EXERCISE TASK:
Print the items from the line with "This screenshot has width=439, height=371." up to and including the line with "pos(157,85)", keeping every line unchanged.

TASK INPUTS:
* * *
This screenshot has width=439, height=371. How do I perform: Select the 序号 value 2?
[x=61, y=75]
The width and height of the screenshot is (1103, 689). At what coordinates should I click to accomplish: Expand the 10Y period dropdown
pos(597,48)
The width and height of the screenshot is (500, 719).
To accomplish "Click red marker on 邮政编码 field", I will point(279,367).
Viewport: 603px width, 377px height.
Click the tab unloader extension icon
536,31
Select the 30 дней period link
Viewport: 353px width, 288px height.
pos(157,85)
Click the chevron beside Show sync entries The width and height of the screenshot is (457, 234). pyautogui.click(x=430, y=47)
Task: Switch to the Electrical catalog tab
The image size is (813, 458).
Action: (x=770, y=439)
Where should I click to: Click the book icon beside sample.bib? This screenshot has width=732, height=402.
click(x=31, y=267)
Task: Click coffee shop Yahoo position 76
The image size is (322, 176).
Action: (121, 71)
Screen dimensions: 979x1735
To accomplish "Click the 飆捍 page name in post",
* * *
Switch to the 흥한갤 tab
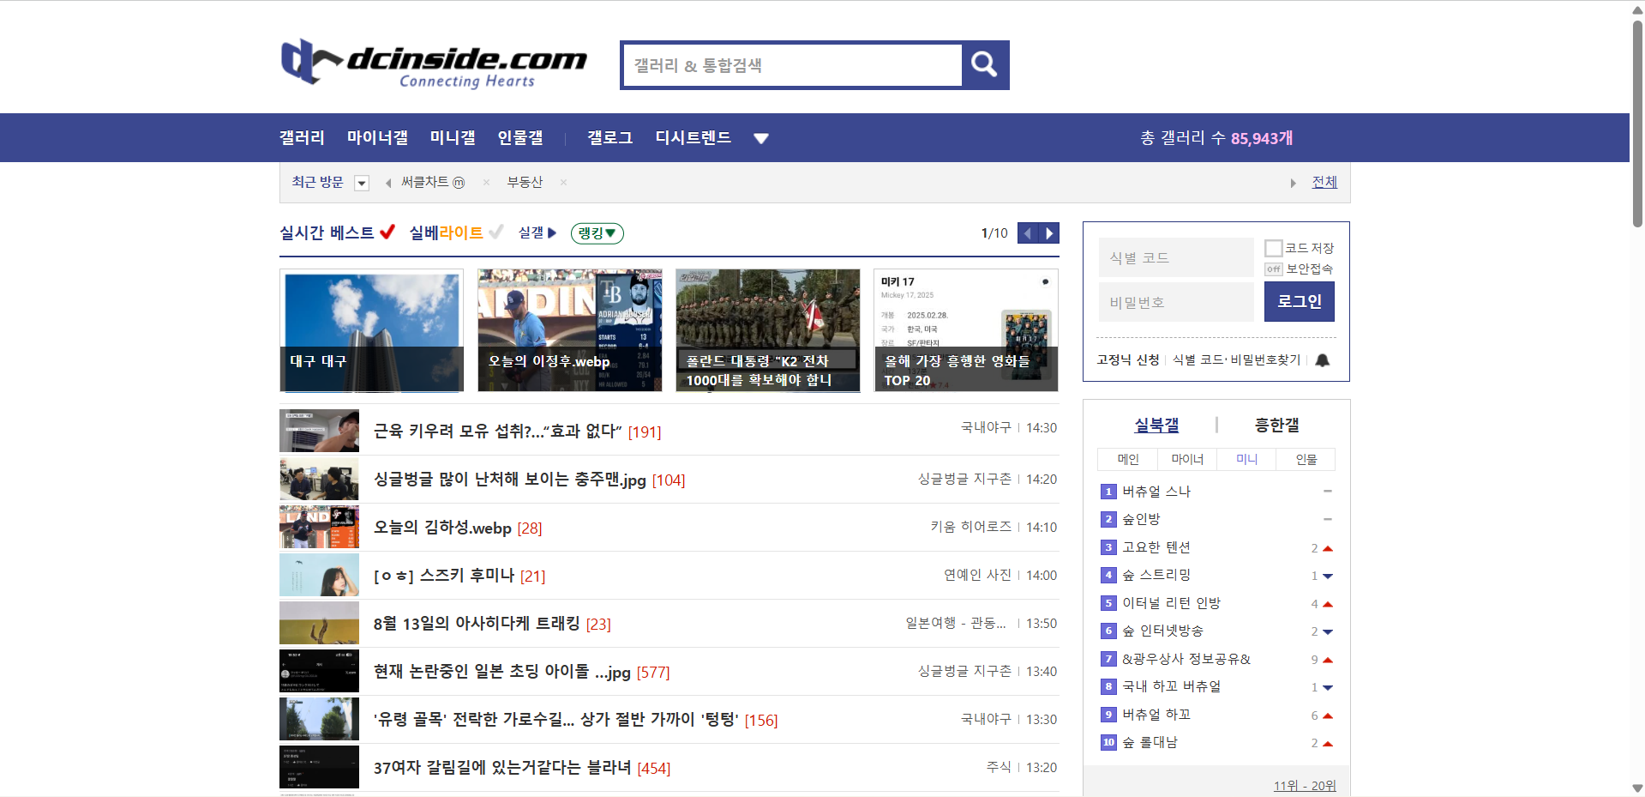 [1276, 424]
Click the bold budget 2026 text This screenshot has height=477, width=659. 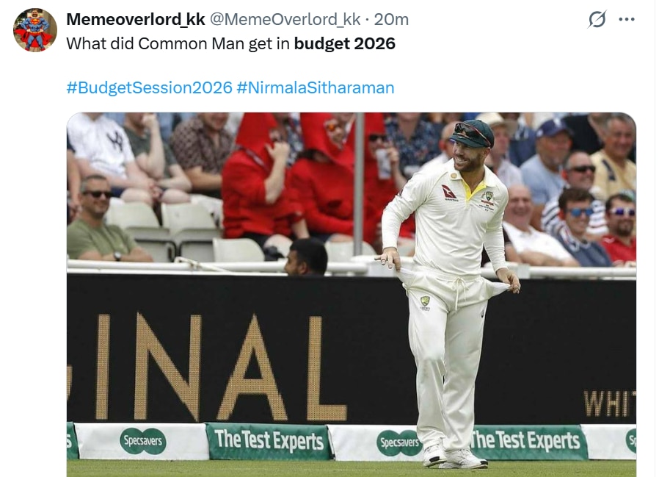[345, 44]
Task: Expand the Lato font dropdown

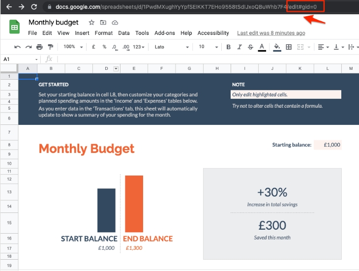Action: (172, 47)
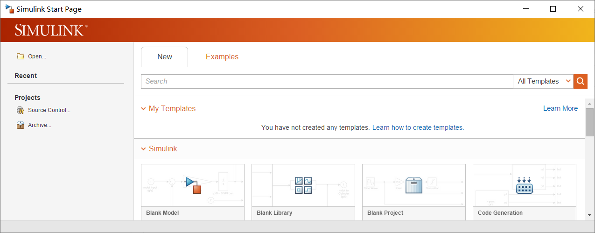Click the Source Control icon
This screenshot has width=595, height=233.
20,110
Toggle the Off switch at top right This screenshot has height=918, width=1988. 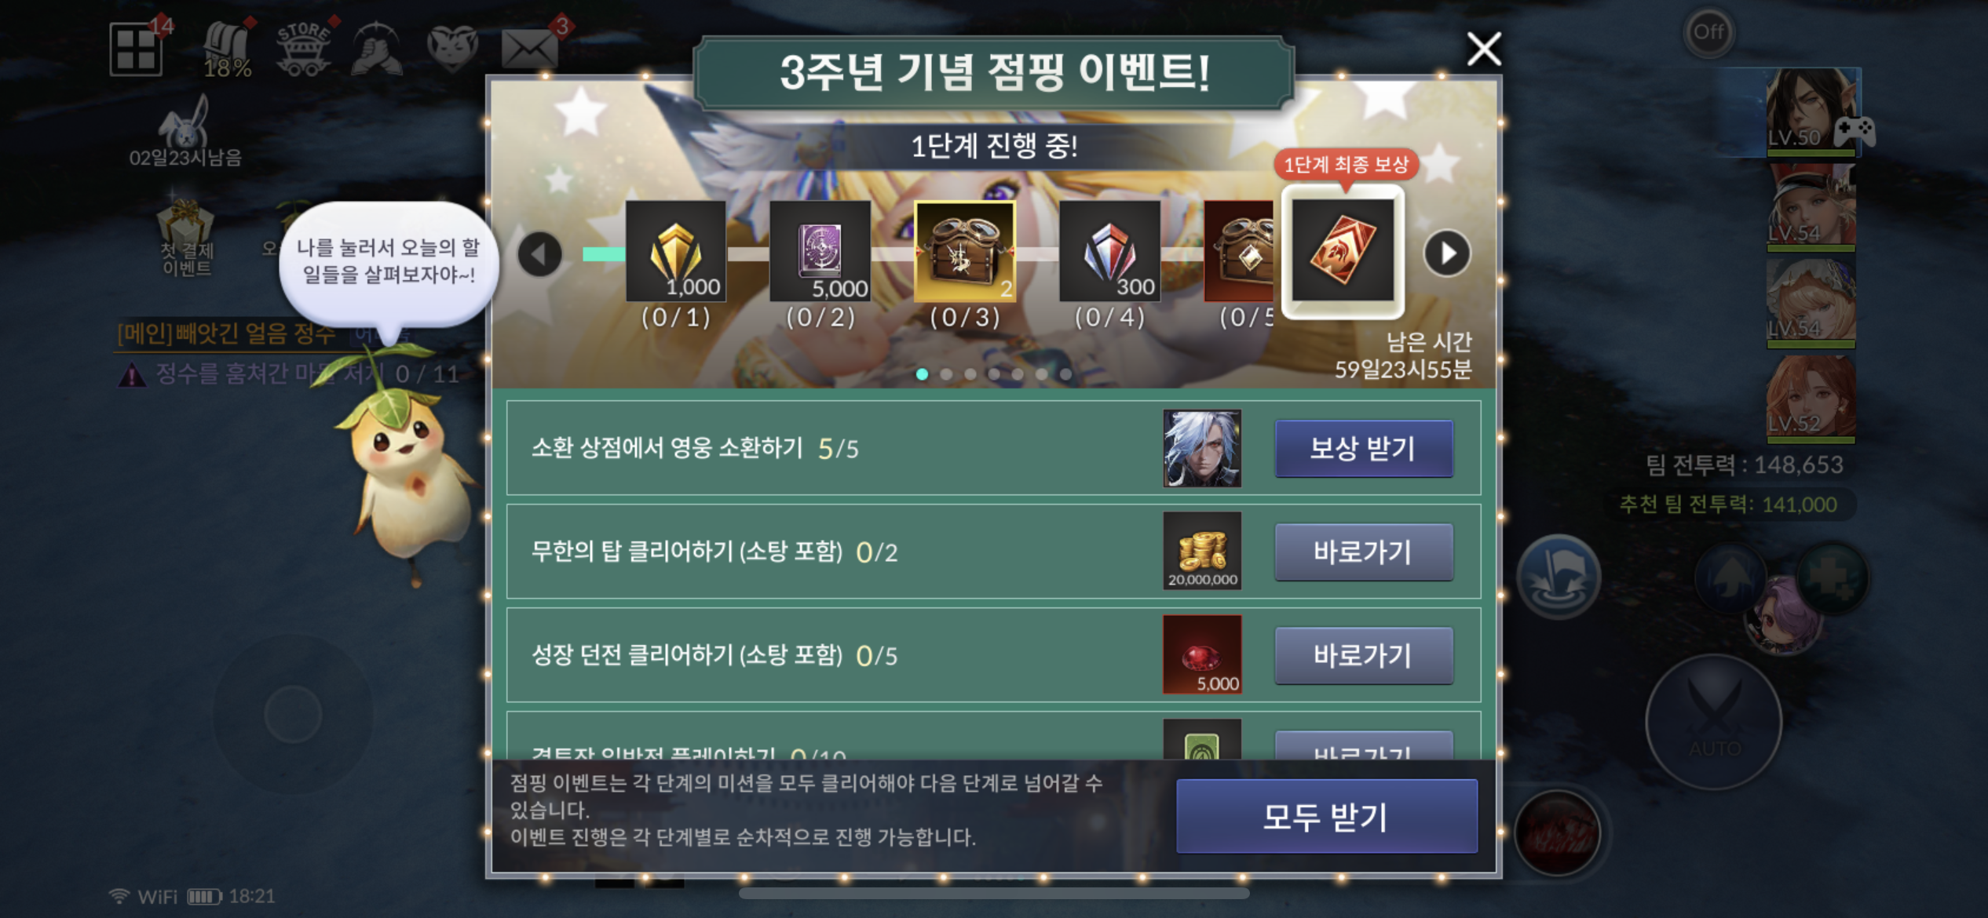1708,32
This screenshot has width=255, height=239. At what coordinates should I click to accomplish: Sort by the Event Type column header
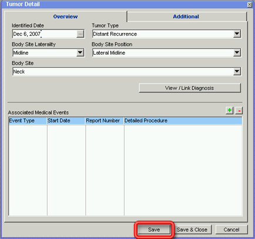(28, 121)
* * *
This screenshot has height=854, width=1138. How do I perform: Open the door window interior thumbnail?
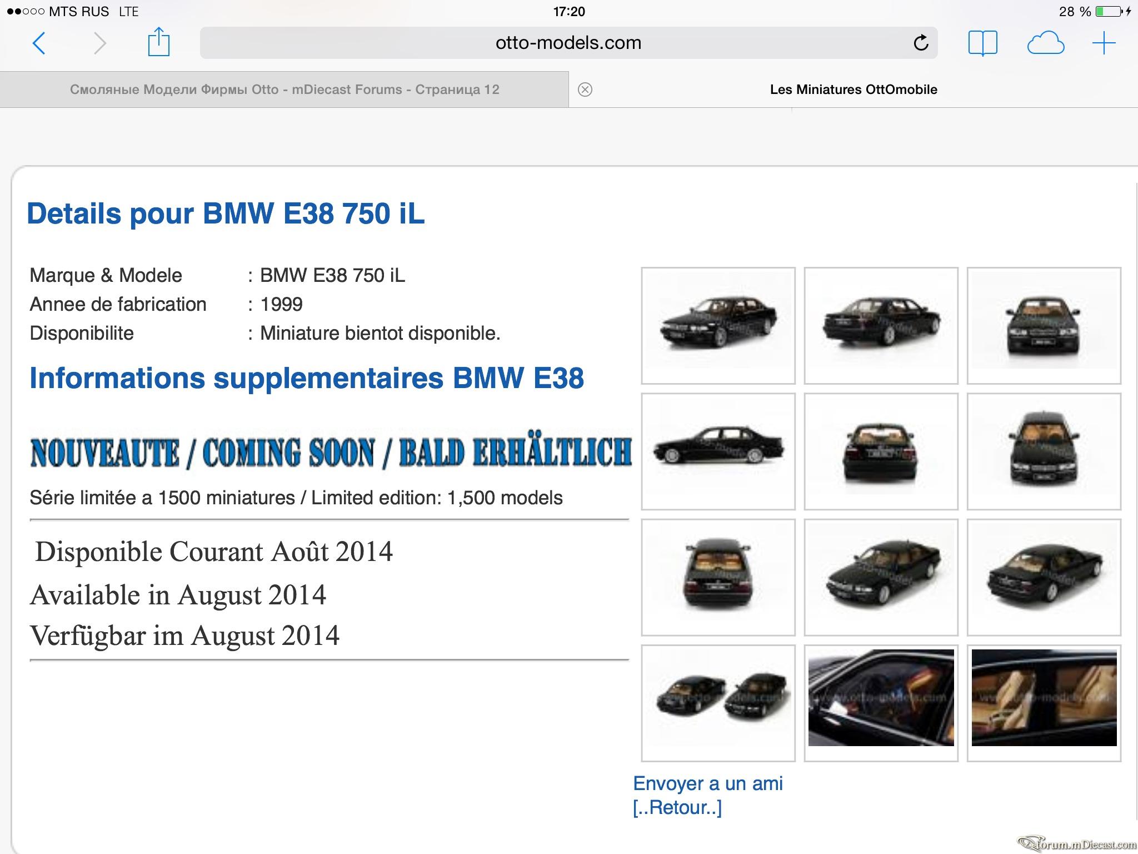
* * *
COMPLETED TASK:
This screenshot has width=439, height=371. How do I perform: Select the 序号 value 2?
[x=61, y=75]
The width and height of the screenshot is (1103, 689). At what coordinates should I click to accomplish: Expand the 10Y period dropdown
pos(597,48)
The width and height of the screenshot is (500, 719).
To accomplish "Click red marker on 邮政编码 field", I will point(279,367).
Viewport: 603px width, 377px height.
Click the tab unloader extension icon
536,31
Select the 30 дней period link
Viewport: 353px width, 288px height.
pos(157,85)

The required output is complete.